Improving transgene immunogenicity is also a significant focus of ongoing studies. One strategy to enhance the immune response against exogenous antigen is to increase immunogen production from the vaccine vector. This is difficult to achieve with replication‐deficient (E1‐deleted) adenovirus vectors, as antigen expression is restricted to the single copy of the vector genome present in the infected target cell. Increased antigen expression could be achieved by enabling the vector to self‐amplify in one additional round of genome replication after cell entry (so‐called single‐cycle adenoviruses), or by using replication‐competent adenoviruses. The former approach has been explored through deletion of a structural gene (pIIIa) from a replication‐competent adenovirus69 that renders the virus unable to spread.
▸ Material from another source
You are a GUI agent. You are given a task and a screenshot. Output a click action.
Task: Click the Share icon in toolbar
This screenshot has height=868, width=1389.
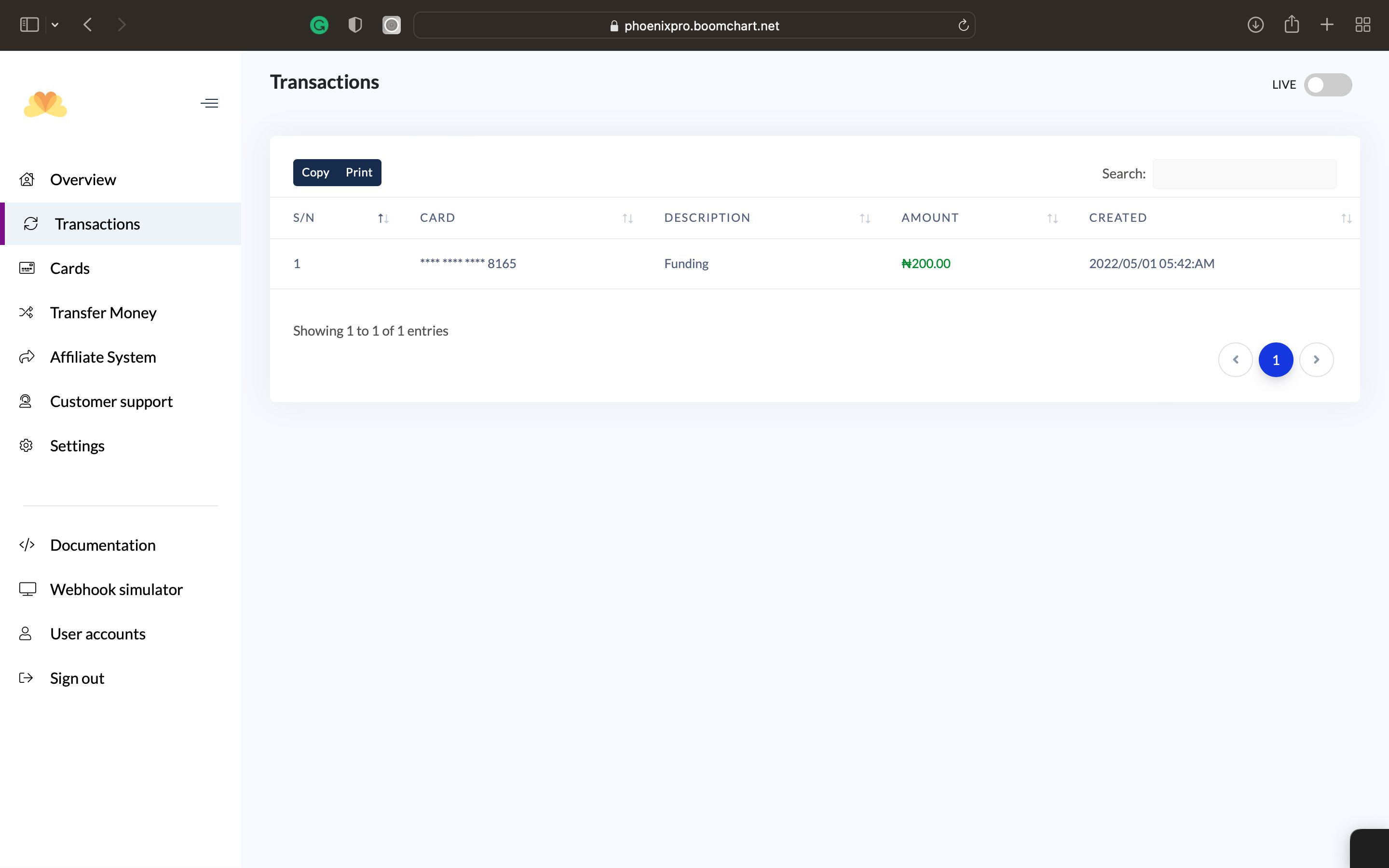point(1292,25)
The subsequent virus expresses early viral genes and replicates its genome, producing ~ 30 to 100‐fold more copies of the antigen expression cassette than replication‐deficient vectors. Impressively, a single‐cycle adenovirus encoding influenza A haemagglutinin showed a significantly higher antibody induction than its replication‐deficient equivalent, even at a 10‐fold lower dose.70, 71 One drawback of this method, however, is the requirement for a trans‐complementing cell line (in this case expressing pIIIa) for the production of such a single‐cycle adenovirus, which may represent a bottleneck for clinical development.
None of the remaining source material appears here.